The difference in mean Hb level (1.63 g/dL) in the two groups in our study was significant. A study on pregnant women with and without malaria in Lao PDR found a significant difference in mean Hb level of 1.84g/dL. 22 Other investigators have failed to find any significant difference in mean Hb levels of the two groups. 23
Our study showed a significant association between malaria during pregnancy and the birth weight. This is in agreement with other studies on this topic. 15,17,24-27 Although, the difference in mean birth weight of 461 grams in our study is higher than other studies. The deficits in mean birth weight of singleton neonates of malaria infected mothers from Sierra Leone 24 and India 17 were 123 g, 264.7 g and 350g respectively.
Different hypotheses have been proposed for low birth weight in infected mothers. The malarial parasite can infest the placenta, leading to placental thickening and fibrin deposition, which impairs the transport of oxygen and nutrients to the foetus. 4 Maternal anaemia, age and pre-pregnancy nutritional status can also result in low birth weight babies. 1 In our study, we were unable to control these factors. Our findings are, therefore, limited by potential confounding.
We did not find a significant association between malarial infection and IUGR. This is in contrast to a study which reported a significant association between parasitemia and/or clinical malaria antenatally and IUGR (OR = 5.13, 95% CI = 1.4-19.4).13 We had a small number of IUGR babies in both the groups, which may have decreased the power of our study to detect an association.

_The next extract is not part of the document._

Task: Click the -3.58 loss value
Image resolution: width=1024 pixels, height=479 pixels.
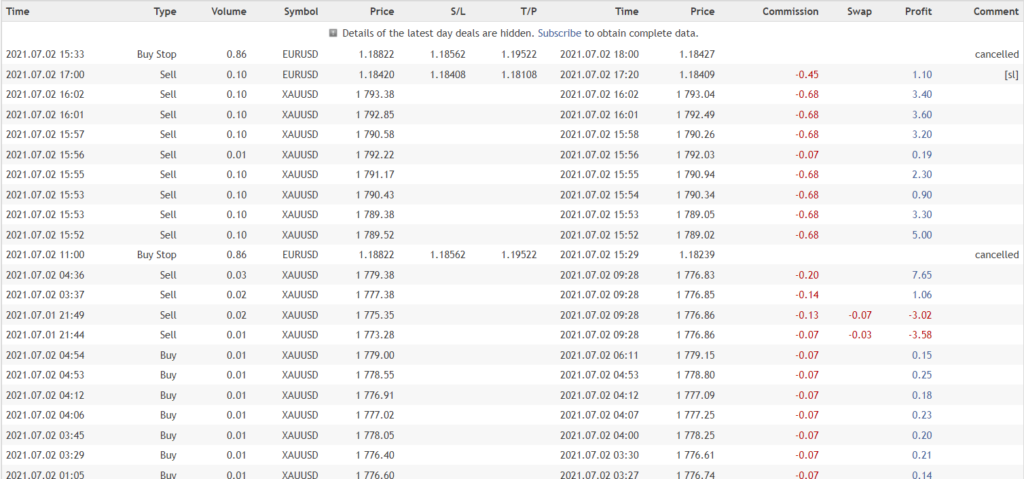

Maternal anaemia and low birth weight are leading contributors to maternal and newborn mortality respectively. 11 Our study shows a significant relationship between malaria during pregnancy and maternal anaemia as well as low birth weight in neonates. Efforts need to be made to prevent malaria during pregnancy either by chemoprophylaxis or use of bed nets. This is likely to have a favourable effect on child and mother survival in areas highly endemic for malaria.